WHAT IS REQUIRED: Can you rewrite the rows from the line containing "Image resolution: width=936" through the end of the rows as a Markdown table with the columns Number and Line, skipping blank lines? Leave the pictures out of the table.
[START PROVIDED INFORMATION]
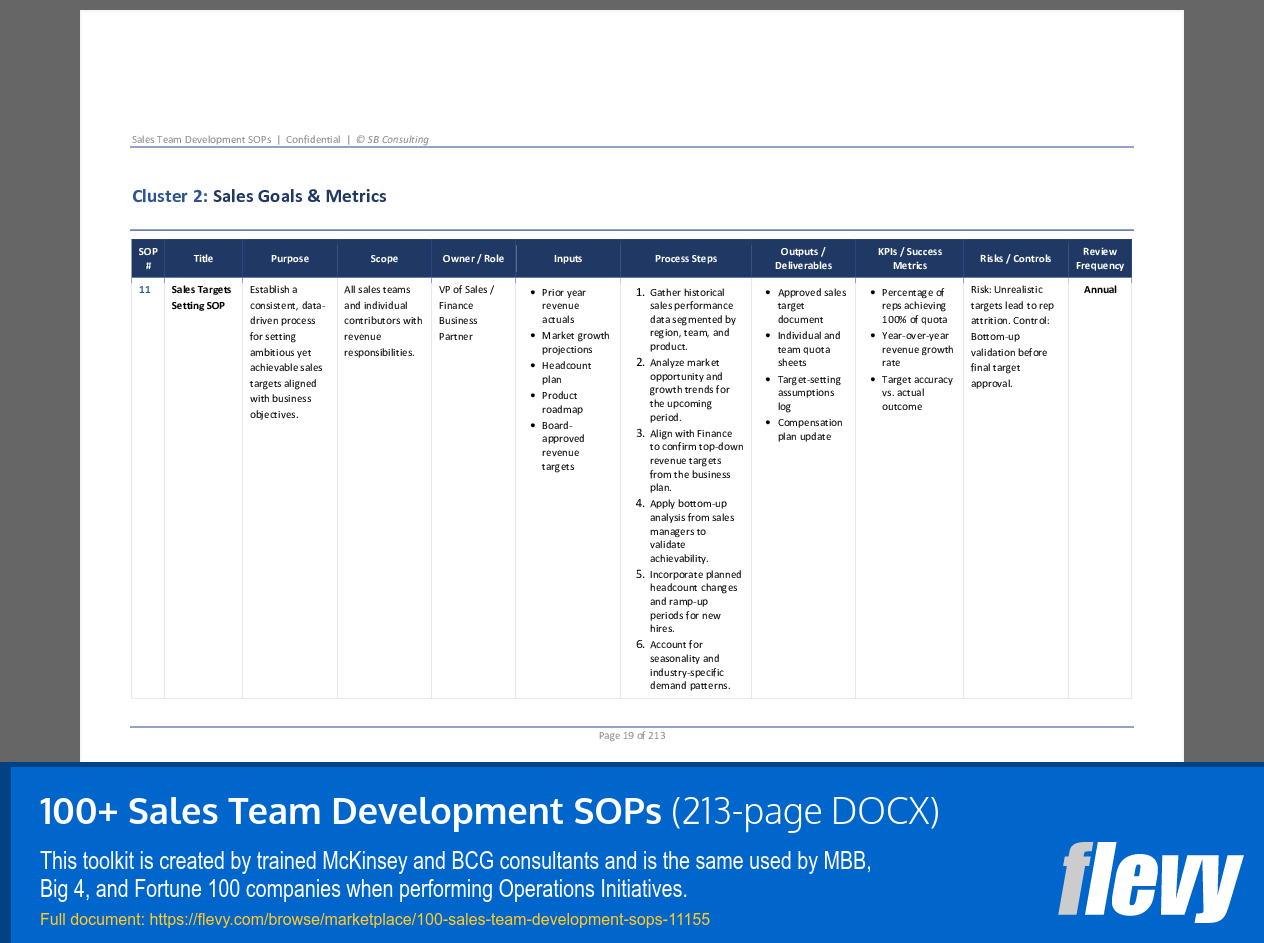
Task: Click the Title column header
Action: click(x=203, y=258)
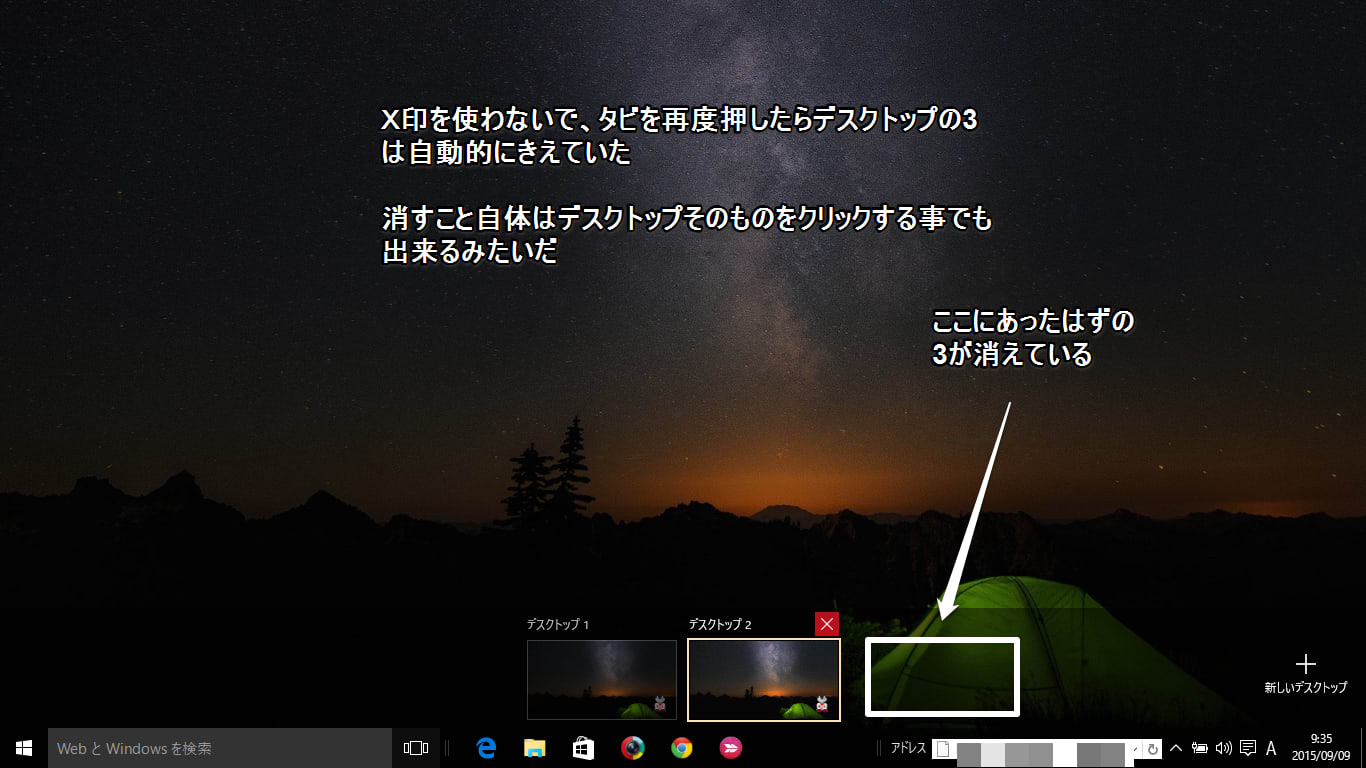Close デスクトップ 2 with the red X
This screenshot has height=768, width=1366.
tap(827, 625)
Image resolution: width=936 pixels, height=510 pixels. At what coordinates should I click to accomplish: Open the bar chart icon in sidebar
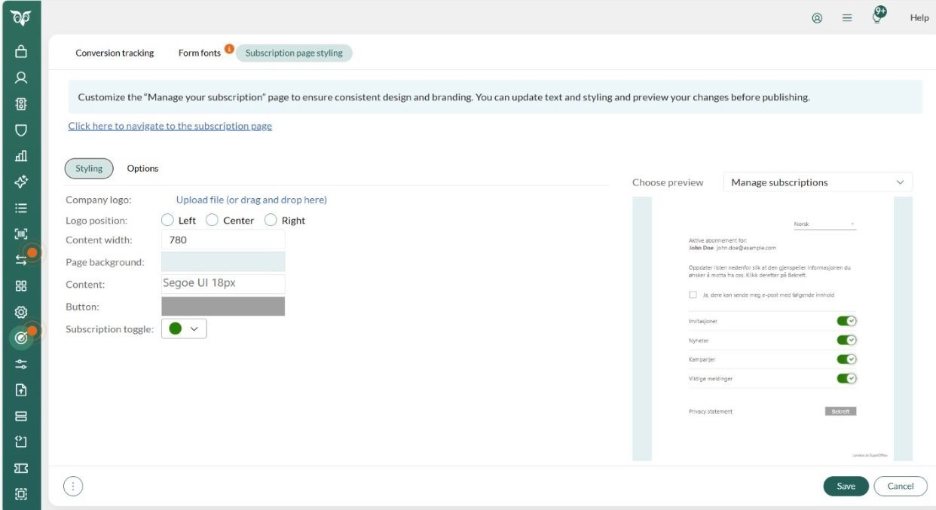point(20,155)
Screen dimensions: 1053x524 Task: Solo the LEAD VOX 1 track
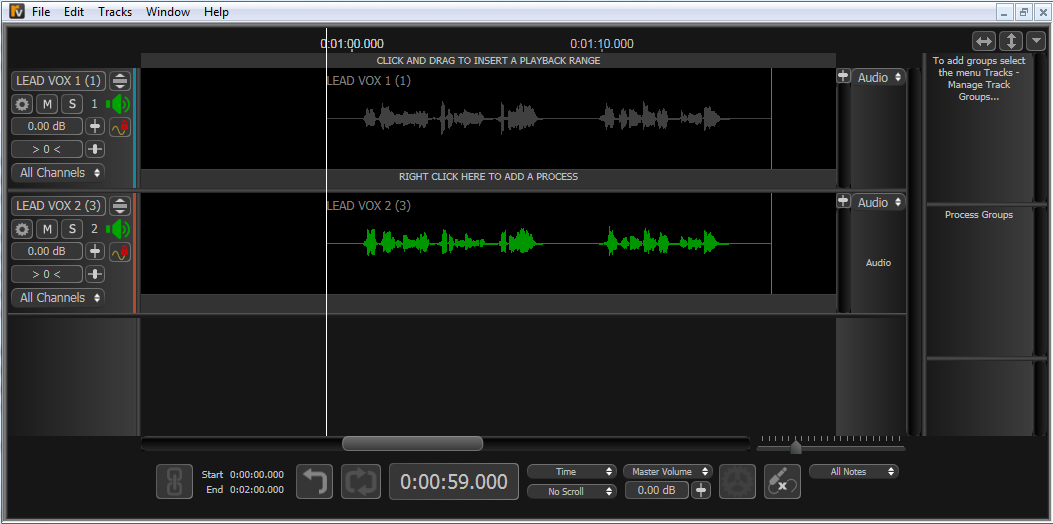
[END PROVIDED INFORMATION]
WRITTEN RESPONSE:
| Number | Line |
|---|---|
| 1 | Image resolution: width=936 pixels, height=510 pixels. At what coordinates should I click to accomplish: Open the bar chart icon in sidebar |
| 2 | point(20,155) |
| 3 | Screen dimensions: 1053x524 Task: Solo the LEAD VOX 1 track |